**What the task requires:** Your job is to copy every line in the material containing the word "agent".

**Supplied entries:**
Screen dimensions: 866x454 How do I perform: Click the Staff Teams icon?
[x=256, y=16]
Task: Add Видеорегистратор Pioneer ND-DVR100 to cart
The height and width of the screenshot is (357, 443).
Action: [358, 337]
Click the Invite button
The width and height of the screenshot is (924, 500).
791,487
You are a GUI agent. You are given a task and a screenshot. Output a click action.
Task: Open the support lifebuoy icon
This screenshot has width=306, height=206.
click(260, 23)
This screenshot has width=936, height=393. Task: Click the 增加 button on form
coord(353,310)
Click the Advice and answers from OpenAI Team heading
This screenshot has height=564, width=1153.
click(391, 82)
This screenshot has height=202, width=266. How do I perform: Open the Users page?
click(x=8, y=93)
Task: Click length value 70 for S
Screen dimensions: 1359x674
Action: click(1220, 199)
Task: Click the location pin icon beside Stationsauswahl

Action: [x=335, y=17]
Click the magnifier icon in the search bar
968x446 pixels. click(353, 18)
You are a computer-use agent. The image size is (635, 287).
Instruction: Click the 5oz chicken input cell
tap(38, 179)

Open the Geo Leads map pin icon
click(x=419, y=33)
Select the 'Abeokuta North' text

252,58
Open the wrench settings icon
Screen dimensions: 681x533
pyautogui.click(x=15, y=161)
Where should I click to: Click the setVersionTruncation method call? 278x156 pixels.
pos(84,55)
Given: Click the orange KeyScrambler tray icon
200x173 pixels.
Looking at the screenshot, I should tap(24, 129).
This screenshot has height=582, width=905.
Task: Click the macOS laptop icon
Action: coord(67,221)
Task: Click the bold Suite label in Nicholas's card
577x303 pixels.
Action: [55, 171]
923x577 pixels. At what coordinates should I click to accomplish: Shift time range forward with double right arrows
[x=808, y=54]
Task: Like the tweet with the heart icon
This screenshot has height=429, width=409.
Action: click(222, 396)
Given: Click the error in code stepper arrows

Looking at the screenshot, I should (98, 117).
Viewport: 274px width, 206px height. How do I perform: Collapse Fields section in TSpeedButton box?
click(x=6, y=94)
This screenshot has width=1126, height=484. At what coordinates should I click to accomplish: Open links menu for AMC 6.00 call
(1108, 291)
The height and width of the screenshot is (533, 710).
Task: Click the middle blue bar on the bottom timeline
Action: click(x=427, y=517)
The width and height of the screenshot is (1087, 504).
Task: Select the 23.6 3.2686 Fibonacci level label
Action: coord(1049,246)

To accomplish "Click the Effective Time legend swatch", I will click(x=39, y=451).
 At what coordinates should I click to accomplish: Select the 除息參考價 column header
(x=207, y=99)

**Result of this task:**
You are a GUI agent. You are given a task and a screenshot. Output a click action.
You are a computer-use agent. The image size is (635, 287).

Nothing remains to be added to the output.